==== BAGIAN DOKUMEN ====

Pada putaran waktu, Mat Peci berpikir keras mencari cara jitu untuk mengelabuhi si dukun. Otaknya memutar seperti gasing yang dimainkan anak-anak kampungnya. Persis seperti warga kampung yang setiap malam Kamis mengotak atik nomor sumbangan berhadiah Porolahraga Kesejahteraan (PORKAS) atau Sumbangan Dermawan Sosial Berhadiah (SDSB) di era 90-an.

Pada detik ke sekian kalinya, seketika Mat Peci tersenyum.  Ia seperti Abu Nawas yang cerdik menajwab pertanyaan Raja Harun Ar-Rasyid. Wajahnya berbinar. Seolah menemukan cara lain untuk menekan si dukun, agar bisa mendapatkan uang lebih banyak. Niat muslihat kedua pun mulai dimainkan.

Selang tiga bulan, Mat Peci kembali ke arena si dukun berjualan. Rupanya si dukun masih ingat dengan Mat Peci.

“Kali ini aku harus dapatkan uang banyak dari si dukun keparat ini!” umpatnya setengah mengancam.

==== DATA TERSAJI ====

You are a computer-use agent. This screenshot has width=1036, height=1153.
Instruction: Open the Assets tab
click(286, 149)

====
==== DATA TERSAJI ====

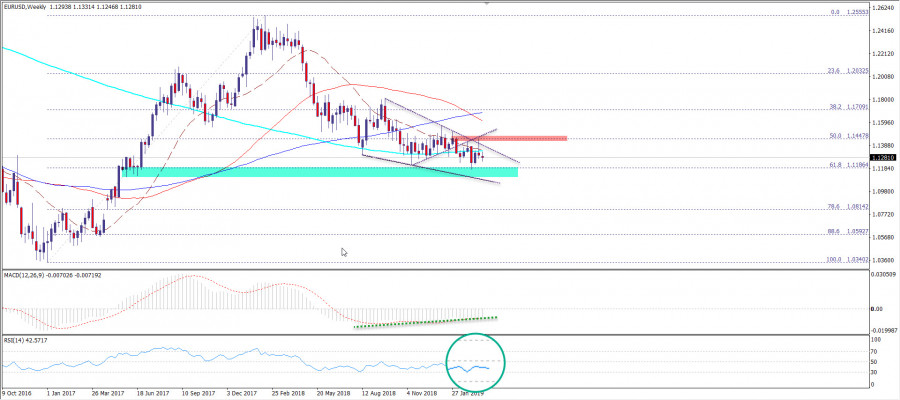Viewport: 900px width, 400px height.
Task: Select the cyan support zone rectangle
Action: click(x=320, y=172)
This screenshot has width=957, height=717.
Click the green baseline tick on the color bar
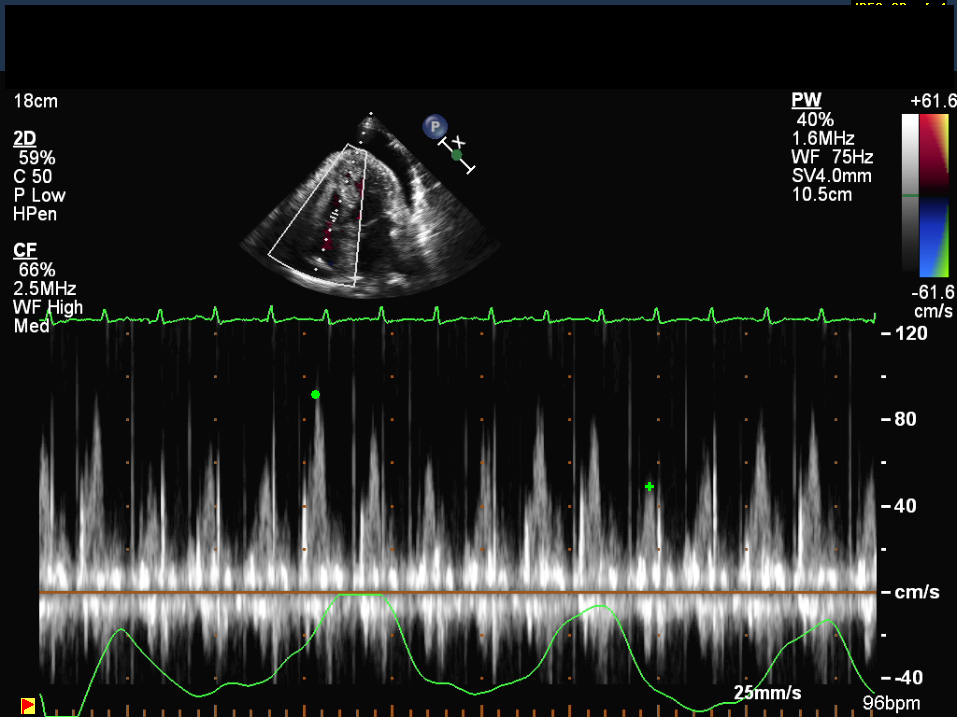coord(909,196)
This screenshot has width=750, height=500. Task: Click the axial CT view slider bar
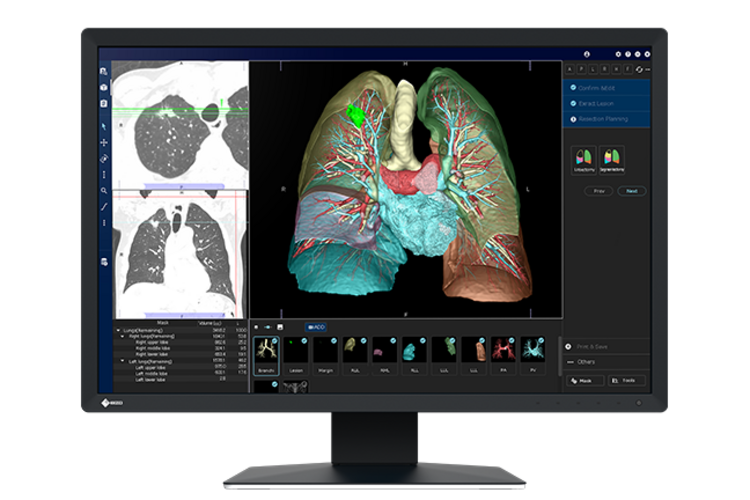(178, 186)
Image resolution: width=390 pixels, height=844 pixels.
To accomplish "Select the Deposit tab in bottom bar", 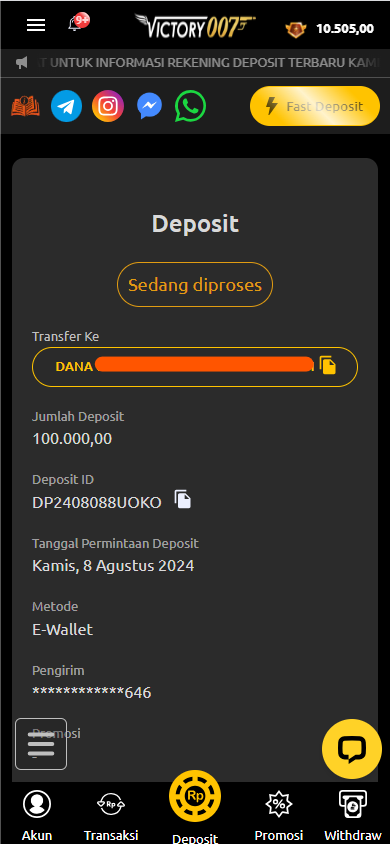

====
==== DATA TERSAJI ====

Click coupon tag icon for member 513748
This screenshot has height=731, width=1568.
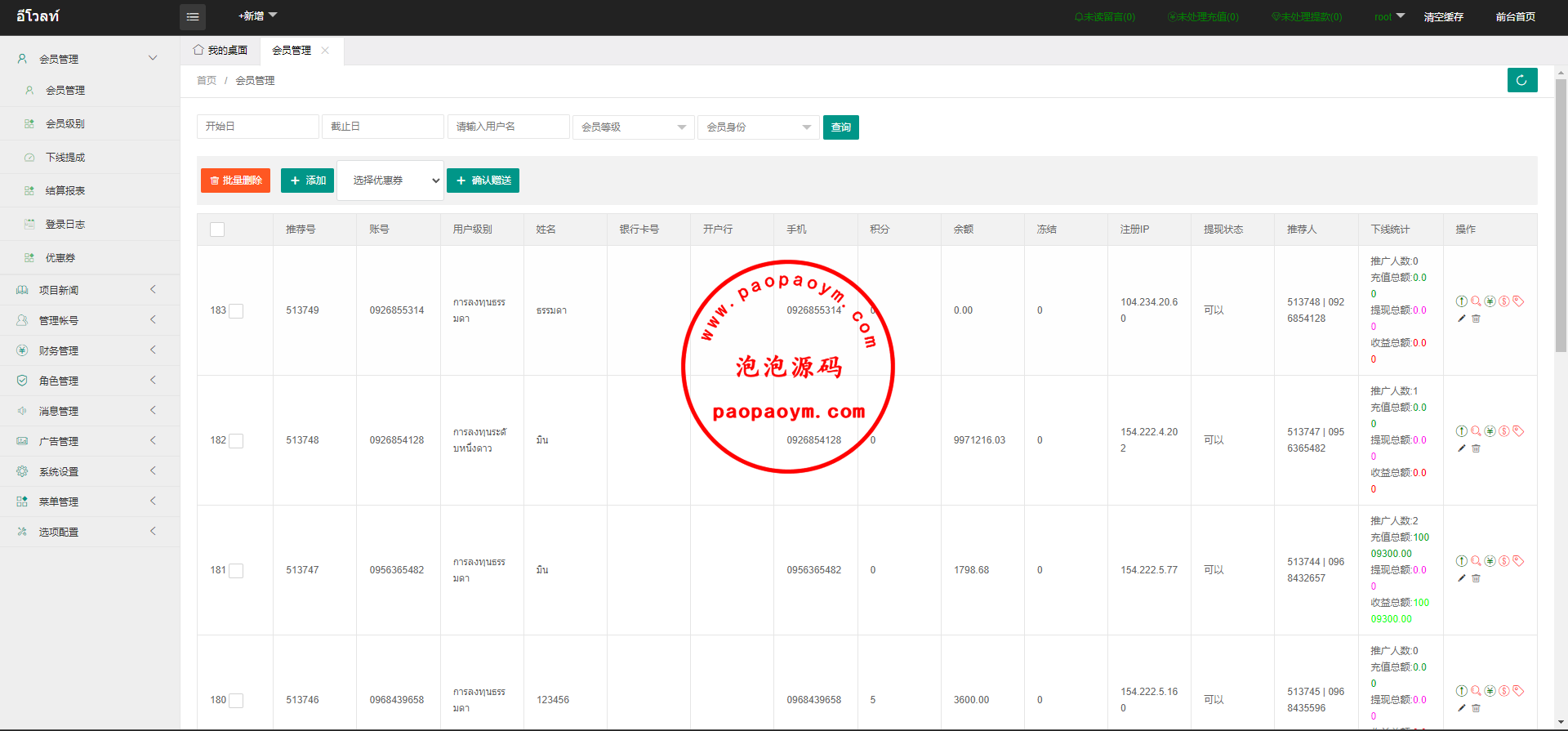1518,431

====

#### [TUGAS LATIHAN]
Tulis ulang tanpa perubahan seluruh teks cerita tentang Mat Peci dan si dukun, mulai dari "Pada detik ke" terus ke bawah hingga "pun mulai dimainkan.".

#### [JAWABAN AKHIR]
Pada detik ke sekian kalinya, seketika Mat Peci tersenyum.  Ia seperti Abu Nawas yang cerdik menajwab pertanyaan Raja Harun Ar-Rasyid. Wajahnya berbinar. Seolah menemukan cara lain untuk menekan si dukun, agar bisa mendapatkan uang lebih banyak. Niat muslihat kedua pun mulai dimainkan.